Tuesday, February 14, 2017 - 4:00pm to Wednesday, February 15, 2017 - 3:55pm
Event Calendar Category
LIDS Seminar Series
Speaker Name
Daniel Russo
Affiliation
Northwestern Kellogg School of Management
Building and Room Number
32-141
An information-theoretic perspective on the exploration/exploitation tradeoff
Modern online marketplaces feed themselves: they rely on historical data to optimize content and user-interactions, but it’s the data generated from these interactions that is fed back into the system and used to optimize future interactions. As this cycle continues, good performance requires algorithms capable of learning through sequential interactions, systematically experimenting to gather useful information, and balancing exploration with exploitation.
In this talk, I will formulate a broad family of such online decision-making problems. I'll then present two algorithms: Thompson sampling, which has recently been the focus of much attention in academia and industry, and information-directed sampling, a recent development inspired by a fresh information-theoretic perspective. I will discuss simulation results, associated insights, and an new information-theoretic regret analysis that applies to both algorithms. Time permitting, the talk will also touch on the extension of these ideas to exploration in reinforcement learning.

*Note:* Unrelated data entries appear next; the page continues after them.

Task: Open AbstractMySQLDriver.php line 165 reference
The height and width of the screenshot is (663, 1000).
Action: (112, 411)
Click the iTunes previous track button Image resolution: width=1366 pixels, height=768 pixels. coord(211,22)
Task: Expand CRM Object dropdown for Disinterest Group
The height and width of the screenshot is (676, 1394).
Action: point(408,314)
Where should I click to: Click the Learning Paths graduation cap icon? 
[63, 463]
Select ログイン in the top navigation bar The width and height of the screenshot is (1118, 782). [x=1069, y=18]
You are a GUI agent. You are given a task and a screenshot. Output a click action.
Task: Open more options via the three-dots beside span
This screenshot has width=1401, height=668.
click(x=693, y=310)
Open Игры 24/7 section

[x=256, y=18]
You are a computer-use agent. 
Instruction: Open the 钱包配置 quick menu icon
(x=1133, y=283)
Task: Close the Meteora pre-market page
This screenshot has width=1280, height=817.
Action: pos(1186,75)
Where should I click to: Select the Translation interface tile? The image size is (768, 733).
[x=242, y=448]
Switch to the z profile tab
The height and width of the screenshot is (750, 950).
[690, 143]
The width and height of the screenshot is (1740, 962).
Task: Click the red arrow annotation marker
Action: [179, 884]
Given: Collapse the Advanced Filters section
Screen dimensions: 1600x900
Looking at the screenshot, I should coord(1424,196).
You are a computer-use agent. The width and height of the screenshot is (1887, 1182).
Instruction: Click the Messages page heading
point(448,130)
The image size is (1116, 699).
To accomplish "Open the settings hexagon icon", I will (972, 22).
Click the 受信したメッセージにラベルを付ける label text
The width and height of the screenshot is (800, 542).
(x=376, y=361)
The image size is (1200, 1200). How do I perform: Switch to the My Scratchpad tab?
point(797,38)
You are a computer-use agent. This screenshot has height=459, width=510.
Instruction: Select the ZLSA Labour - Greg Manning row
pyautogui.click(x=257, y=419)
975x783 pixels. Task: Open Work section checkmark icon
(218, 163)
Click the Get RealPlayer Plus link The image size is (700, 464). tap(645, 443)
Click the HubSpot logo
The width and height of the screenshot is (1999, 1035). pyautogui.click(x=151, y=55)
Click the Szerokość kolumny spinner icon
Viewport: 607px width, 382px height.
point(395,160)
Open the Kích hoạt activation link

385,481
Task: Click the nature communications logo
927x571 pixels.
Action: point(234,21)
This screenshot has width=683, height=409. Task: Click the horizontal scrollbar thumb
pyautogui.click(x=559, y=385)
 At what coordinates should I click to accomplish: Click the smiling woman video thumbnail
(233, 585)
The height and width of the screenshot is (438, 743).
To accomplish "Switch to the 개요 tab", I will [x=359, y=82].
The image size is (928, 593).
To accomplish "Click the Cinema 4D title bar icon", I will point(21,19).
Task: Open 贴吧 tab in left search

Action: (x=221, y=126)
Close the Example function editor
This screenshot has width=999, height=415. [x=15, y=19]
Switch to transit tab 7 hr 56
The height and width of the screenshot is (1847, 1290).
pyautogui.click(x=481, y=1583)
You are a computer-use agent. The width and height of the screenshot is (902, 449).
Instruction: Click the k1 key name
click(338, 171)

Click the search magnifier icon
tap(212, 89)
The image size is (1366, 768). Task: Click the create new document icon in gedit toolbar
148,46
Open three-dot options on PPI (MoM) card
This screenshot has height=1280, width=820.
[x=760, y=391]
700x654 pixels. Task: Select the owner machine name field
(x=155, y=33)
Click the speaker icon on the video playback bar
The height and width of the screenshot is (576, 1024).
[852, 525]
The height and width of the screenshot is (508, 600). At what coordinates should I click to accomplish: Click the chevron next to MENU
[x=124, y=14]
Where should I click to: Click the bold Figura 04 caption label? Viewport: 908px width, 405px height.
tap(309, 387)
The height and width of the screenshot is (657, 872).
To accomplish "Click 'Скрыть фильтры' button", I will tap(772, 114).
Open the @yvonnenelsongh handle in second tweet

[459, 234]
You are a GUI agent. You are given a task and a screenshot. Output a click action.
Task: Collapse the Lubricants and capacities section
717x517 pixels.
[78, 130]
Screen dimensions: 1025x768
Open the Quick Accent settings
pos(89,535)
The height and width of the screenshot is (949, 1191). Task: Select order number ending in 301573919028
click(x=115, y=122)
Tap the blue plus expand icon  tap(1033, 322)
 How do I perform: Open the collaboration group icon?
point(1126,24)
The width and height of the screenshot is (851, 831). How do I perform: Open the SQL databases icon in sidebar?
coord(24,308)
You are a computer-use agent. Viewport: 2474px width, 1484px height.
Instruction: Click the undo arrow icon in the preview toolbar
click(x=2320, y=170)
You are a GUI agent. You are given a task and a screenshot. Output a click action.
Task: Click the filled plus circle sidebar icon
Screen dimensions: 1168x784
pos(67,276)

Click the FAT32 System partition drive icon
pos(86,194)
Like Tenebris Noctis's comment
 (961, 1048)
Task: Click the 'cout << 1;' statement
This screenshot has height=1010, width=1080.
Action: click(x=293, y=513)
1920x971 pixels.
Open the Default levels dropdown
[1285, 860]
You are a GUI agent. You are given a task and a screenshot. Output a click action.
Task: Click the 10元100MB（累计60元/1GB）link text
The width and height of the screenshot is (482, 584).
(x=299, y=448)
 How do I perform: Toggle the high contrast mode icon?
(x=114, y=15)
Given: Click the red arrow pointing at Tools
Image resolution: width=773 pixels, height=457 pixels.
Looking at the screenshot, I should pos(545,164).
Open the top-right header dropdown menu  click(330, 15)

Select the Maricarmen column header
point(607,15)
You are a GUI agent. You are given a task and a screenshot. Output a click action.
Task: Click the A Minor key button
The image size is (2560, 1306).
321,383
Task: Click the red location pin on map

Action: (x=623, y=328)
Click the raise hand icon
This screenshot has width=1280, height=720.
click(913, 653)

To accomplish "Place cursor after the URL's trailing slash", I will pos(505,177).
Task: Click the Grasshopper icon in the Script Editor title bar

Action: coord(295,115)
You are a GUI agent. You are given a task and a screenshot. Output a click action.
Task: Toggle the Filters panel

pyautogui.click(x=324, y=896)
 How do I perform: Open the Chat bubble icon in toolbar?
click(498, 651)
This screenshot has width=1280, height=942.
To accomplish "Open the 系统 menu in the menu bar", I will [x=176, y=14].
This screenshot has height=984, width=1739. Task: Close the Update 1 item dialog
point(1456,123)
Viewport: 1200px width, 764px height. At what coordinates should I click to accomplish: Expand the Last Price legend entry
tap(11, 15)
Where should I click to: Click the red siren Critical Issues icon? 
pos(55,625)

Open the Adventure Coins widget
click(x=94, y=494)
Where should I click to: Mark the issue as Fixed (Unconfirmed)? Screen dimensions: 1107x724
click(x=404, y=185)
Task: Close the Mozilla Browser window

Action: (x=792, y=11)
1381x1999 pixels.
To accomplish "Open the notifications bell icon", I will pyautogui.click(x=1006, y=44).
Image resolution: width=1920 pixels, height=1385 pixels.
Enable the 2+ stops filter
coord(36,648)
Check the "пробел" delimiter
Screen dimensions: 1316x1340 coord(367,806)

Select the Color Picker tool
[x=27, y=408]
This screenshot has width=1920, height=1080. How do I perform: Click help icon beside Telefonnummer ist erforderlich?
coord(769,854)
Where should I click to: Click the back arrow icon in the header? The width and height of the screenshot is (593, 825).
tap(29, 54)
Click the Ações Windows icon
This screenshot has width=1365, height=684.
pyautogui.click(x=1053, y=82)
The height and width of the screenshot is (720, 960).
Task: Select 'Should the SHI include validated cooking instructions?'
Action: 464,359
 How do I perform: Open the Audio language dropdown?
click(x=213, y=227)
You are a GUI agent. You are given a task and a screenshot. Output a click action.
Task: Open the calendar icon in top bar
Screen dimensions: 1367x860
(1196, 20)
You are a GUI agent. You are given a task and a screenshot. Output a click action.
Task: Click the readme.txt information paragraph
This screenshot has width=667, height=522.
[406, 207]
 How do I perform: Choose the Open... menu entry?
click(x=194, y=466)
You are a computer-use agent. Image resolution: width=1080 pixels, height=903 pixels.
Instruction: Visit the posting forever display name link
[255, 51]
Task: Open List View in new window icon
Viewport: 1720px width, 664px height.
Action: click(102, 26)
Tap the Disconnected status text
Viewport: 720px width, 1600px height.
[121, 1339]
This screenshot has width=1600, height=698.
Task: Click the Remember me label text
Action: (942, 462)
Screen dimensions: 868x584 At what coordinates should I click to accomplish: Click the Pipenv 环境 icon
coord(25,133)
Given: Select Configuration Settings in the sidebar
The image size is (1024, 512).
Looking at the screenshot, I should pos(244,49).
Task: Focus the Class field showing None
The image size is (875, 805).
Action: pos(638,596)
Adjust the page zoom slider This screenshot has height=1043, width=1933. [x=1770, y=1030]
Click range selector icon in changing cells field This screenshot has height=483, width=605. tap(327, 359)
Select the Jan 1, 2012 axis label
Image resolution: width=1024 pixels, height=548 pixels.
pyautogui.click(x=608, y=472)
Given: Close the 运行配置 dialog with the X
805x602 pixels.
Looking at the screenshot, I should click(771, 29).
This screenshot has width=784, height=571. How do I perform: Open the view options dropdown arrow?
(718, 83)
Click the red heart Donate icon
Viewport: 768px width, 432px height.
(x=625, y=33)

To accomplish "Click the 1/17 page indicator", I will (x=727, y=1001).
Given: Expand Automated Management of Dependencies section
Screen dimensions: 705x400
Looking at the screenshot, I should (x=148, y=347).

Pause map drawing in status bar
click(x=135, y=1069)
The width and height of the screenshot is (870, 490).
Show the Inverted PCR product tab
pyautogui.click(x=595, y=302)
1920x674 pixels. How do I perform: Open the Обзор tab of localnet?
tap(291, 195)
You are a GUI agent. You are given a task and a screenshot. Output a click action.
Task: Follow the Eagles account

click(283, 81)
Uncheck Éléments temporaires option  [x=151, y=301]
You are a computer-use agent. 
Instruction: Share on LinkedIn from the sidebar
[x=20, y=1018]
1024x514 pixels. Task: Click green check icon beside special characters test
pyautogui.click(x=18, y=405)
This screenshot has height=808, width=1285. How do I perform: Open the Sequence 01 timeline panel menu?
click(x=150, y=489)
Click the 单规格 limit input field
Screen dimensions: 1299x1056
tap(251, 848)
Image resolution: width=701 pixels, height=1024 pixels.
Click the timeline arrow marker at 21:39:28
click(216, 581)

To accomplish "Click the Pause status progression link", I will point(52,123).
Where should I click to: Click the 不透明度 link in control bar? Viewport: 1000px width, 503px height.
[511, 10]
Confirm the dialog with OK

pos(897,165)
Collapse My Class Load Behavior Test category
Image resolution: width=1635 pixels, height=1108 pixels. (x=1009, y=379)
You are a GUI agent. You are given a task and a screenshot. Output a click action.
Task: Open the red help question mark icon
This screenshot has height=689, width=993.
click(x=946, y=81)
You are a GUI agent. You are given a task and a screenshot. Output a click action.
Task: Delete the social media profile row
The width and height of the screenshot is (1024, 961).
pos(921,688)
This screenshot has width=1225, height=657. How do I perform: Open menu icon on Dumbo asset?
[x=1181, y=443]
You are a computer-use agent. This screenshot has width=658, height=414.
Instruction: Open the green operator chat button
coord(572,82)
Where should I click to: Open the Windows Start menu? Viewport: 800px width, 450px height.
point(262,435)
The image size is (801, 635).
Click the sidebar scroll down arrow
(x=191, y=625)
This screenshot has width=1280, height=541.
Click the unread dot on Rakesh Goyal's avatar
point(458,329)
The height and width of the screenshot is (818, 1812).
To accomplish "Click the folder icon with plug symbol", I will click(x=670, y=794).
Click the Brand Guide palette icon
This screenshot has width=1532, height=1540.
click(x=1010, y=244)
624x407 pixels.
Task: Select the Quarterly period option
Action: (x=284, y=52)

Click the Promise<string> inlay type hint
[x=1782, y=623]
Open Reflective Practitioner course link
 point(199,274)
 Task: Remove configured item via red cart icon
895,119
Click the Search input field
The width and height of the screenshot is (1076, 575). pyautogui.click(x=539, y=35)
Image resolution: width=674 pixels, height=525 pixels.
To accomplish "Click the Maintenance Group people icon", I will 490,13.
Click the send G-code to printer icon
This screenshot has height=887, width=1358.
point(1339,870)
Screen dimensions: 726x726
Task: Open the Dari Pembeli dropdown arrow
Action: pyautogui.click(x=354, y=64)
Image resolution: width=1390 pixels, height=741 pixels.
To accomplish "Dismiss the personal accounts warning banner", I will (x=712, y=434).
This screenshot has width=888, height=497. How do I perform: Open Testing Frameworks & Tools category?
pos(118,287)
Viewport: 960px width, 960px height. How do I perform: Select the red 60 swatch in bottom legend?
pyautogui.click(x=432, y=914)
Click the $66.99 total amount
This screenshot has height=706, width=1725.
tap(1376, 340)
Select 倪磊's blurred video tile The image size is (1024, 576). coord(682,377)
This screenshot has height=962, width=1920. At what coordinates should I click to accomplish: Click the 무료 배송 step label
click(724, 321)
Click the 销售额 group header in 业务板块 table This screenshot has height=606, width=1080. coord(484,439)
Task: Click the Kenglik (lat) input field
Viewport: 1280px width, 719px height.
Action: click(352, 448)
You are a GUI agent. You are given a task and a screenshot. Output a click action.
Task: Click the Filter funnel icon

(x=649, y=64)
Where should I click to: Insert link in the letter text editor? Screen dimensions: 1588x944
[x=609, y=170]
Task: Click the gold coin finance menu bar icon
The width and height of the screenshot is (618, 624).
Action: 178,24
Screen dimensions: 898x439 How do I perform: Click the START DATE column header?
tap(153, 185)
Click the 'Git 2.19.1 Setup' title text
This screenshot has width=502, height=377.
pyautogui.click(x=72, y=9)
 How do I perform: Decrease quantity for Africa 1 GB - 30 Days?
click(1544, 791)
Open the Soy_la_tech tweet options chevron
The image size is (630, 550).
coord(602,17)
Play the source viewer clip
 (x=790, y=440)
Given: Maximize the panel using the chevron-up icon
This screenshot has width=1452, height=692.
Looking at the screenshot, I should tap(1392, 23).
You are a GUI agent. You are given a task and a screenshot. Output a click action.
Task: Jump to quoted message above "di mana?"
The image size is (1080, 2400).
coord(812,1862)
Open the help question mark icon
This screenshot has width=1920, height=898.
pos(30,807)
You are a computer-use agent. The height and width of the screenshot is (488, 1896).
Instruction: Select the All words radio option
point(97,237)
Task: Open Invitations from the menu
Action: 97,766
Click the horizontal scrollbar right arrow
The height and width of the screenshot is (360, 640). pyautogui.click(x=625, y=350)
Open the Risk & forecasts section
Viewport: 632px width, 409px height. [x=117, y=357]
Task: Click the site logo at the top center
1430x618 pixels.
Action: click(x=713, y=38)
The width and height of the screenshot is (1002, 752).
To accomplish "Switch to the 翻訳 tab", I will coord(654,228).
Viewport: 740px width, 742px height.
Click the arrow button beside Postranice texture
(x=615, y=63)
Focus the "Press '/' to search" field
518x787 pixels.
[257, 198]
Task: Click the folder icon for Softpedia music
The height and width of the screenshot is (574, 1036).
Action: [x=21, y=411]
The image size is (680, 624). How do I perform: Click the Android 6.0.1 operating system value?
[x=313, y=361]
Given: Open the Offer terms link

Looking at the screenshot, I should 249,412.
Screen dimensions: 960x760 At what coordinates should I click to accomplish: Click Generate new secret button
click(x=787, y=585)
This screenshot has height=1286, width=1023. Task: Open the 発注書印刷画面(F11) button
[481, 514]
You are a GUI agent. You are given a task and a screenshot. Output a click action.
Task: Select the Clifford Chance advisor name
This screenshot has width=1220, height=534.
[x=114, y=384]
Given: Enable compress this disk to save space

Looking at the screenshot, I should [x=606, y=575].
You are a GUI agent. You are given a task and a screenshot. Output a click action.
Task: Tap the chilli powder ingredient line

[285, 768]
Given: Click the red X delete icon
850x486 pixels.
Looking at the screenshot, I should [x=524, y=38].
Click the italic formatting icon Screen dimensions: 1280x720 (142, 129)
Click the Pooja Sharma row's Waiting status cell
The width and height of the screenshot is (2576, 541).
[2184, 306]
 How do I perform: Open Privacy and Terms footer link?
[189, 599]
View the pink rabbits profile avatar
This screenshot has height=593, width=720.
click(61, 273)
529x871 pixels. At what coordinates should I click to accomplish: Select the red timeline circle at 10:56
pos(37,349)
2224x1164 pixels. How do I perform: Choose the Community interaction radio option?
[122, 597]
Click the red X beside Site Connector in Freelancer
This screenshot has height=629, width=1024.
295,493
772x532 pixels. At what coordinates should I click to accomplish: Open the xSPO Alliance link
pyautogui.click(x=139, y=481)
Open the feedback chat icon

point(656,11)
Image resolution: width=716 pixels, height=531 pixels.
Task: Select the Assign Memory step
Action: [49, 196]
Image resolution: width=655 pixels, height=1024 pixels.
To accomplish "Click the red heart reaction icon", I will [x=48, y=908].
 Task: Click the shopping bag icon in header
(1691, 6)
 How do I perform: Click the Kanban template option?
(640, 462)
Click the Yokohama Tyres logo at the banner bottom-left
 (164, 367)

*This talk is based on joint work with Benjamin Van Roy
Daniel Russo is an assistant professor in Northwestern's Kellogg school of management. He received a PhD from Stanford University in 2015 under the supervision of Ben Van Roy, and spent the 2015-2016 academic year as a post-doc at Microsoft Research New England. Dan's research lies at the intersection of statistical machine learning and sequential decision-making. He works on data-driven online-optimization, multi-armed bandit problems, and reinforcement learning.